Binti, Nnedi Okorafor (Tor.com)

NOVELETTE

“Our Lady of the Open Road,” Sarah Pinsker (Asimov’s, June 2015)

SHORT STORY

“Hungry Daughters of Starving Mothers,” Alyssa Wong (Nightmare, October 2015)

ANDRE NORTON AWARD

Updraft, Fran Wilde (Tor)

RAY BRADBURY AWARD

Mad Max: Fury Road (Written by George Miller, Brendan McCarthy, Nick Lathouris)

CJ Cherryh received the Grand Master Award (now called the Damon Knight Grand Master Award) for lifetime achievement. I recorded the first 20 minutes of her Friday afternoon talk from the front row and posted it at Black Gate here.

Nebula Awards Showcase 2016-smallThe Solstice Award was awarded posthumously to Sir Terry Pratchett. Lawrence M. Schoen received the Kevin O’ Donnell Jr. Service to SFWA Award for his tireless recruitment efforts.

Over the last 24 hours several sites have made a big deal about the fact that all the Nebula Award winners were women:

Women Swept The 2015 Nebula Awards — Andrew Liptak, Gizmodo
Nebula Award swept by record number of women writers — Cory Doctorow, BoingBoing
Women Destroy the 2015 Nebula Awards — Joel Cunningham, B&N Sci-Fi & Fantasy Blog
Women won in every big category at the 2015 Nebula Awards — Adam Rosenberg, Mashable

But I think the real story here is that women swept the awards, and industry insiders barely seemed to notice. It wasn’t some strange anomaly. Certainly no one in earshot of me commented on it, and no one at my table even seem to notice (it didn’t even occur to me until I saw all the headlines). Frankly, given the number of women doing top-notch work in the field, it will likely be some time until women don’t dominate the award.
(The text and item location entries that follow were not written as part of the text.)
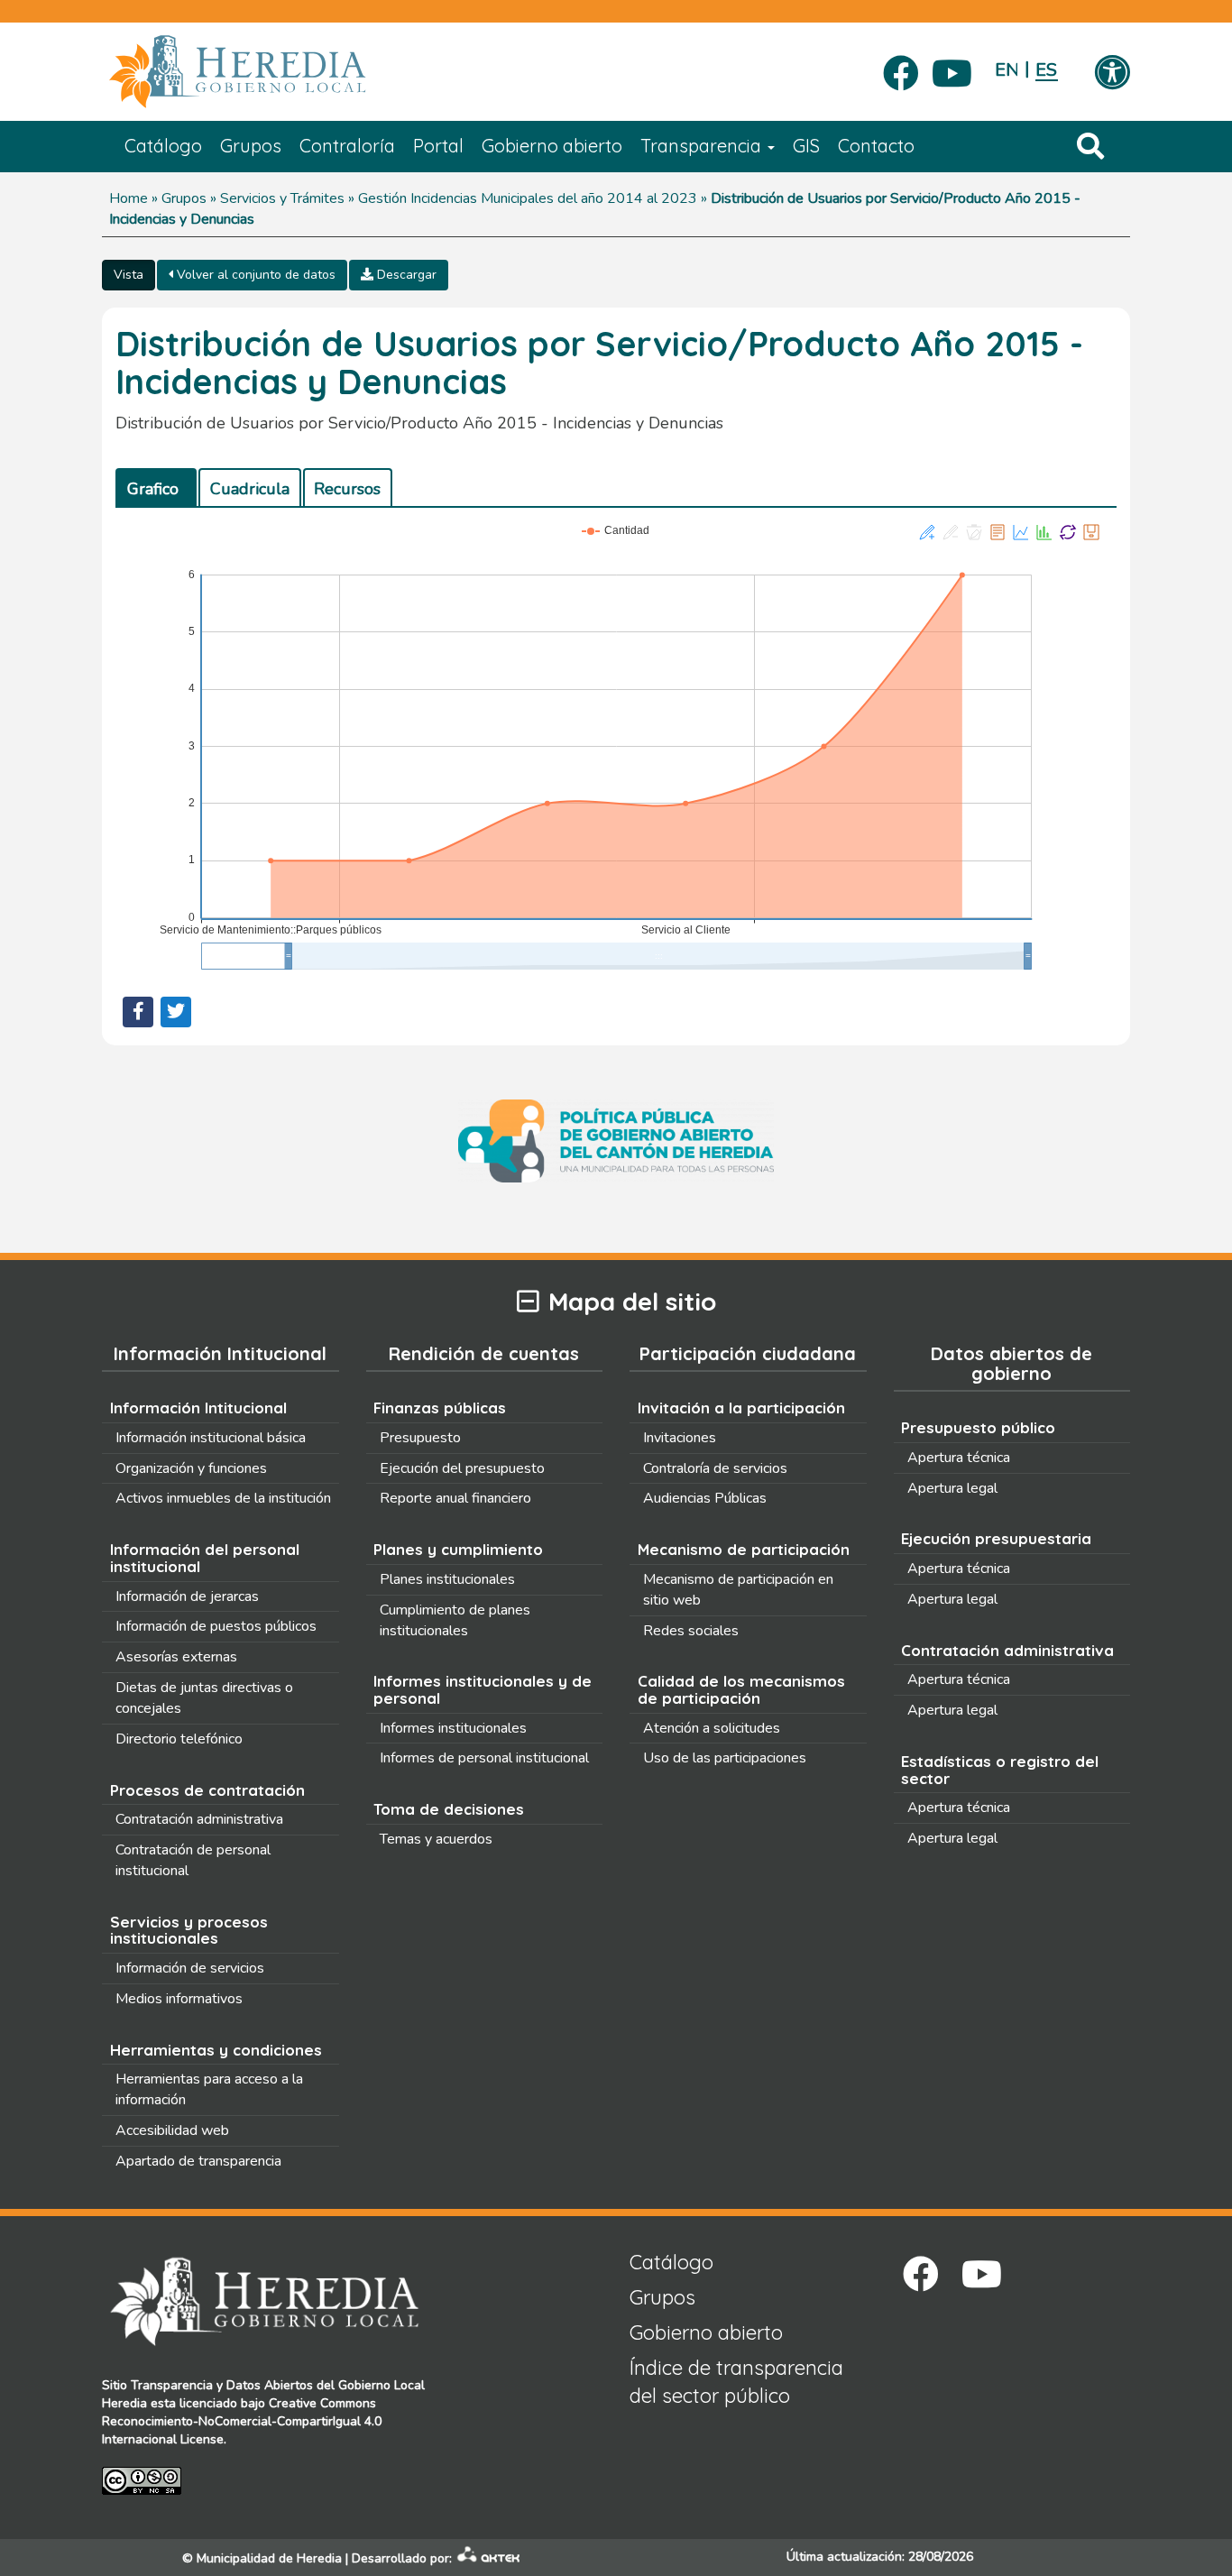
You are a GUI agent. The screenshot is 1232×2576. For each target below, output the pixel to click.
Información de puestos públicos (216, 1626)
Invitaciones (679, 1438)
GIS (806, 145)
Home (128, 198)
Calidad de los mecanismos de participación (741, 1689)
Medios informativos (179, 1999)
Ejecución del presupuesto (462, 1468)
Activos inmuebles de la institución (223, 1498)
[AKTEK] (488, 2558)
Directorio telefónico (179, 1739)
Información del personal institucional (204, 1558)
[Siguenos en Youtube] (952, 68)
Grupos (250, 145)
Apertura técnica (958, 1457)
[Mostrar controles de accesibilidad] (1112, 74)
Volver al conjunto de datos (254, 274)
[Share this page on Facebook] (138, 1012)
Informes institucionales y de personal (482, 1689)
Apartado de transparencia (198, 2161)
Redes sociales (691, 1631)
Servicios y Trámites (282, 198)
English (1006, 70)
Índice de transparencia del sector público (736, 2381)
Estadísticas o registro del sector (1000, 1770)
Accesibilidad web (172, 2130)
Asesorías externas (176, 1657)
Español (1046, 70)
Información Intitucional (198, 1407)
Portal (438, 145)
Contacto (876, 145)
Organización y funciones (191, 1468)
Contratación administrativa (199, 1819)
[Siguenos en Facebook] (901, 68)
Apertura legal (952, 1488)
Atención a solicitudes (711, 1728)
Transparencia (703, 145)
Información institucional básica (210, 1438)
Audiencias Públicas (705, 1498)
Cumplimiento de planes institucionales (455, 1620)
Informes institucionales (453, 1728)
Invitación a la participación (741, 1407)
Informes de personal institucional (484, 1758)
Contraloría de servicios (715, 1468)
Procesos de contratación (207, 1789)
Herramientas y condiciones (216, 2049)
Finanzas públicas (439, 1407)
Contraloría (347, 145)
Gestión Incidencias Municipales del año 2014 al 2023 (527, 198)
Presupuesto (420, 1438)
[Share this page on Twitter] (176, 1012)
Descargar (405, 274)
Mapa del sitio (632, 1302)
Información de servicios (189, 1968)
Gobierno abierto (552, 145)
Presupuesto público (978, 1427)
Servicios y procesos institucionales (189, 1930)
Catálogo (163, 145)
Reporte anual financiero (455, 1498)
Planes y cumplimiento (458, 1549)
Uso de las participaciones (724, 1758)
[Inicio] (264, 72)
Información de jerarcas (187, 1596)
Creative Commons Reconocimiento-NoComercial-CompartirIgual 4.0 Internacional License (242, 2421)
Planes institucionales (447, 1579)
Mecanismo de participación (744, 1549)
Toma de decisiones (448, 1808)
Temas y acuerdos (436, 1839)
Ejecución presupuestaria (996, 1538)
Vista (128, 274)
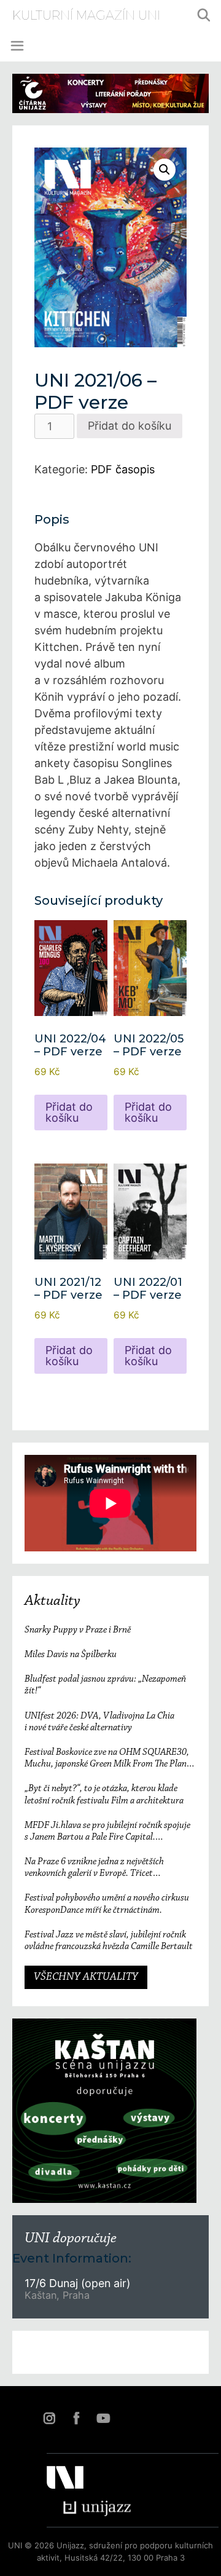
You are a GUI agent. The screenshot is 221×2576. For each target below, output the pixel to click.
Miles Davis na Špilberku (71, 1655)
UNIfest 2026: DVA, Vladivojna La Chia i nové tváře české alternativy (99, 1722)
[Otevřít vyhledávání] (204, 15)
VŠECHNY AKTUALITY (86, 1977)
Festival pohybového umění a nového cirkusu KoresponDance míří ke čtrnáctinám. (107, 1904)
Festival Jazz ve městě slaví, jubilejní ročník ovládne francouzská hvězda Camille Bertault (109, 1941)
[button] (164, 170)
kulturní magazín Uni (86, 15)
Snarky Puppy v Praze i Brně (78, 1630)
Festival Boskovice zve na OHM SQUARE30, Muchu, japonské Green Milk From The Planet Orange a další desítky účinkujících (109, 1758)
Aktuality (52, 1601)
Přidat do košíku (129, 425)
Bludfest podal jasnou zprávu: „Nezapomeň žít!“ (105, 1685)
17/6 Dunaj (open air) (77, 2283)
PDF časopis (123, 469)
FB (76, 2418)
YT (103, 2418)
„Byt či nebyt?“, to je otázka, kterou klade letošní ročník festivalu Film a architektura (104, 1794)
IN (49, 2418)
We reported on the Nebula Award nominations in February, and we reported on last year’s winners here. We covered the latest anthology of past winners, Nebula Awards Showcase 2016, edited by Mercedes Lackey, here.

Congratulations to all the winners!

1 Comment »

  1. I think you had it exactly right: It should be no surprise, that so many women are winning, when so man ywomen writing so much great stuff.

    And there is a nother thing: All those writers as far I can tell, tell NEW stories. I read space opera/heroic fantasy as much as the next BG-reader, but I do get a bit tired of the same stories where the names are the only things thats new. So I celebrate every new spin, and every fresh idea, every new take at an old genre.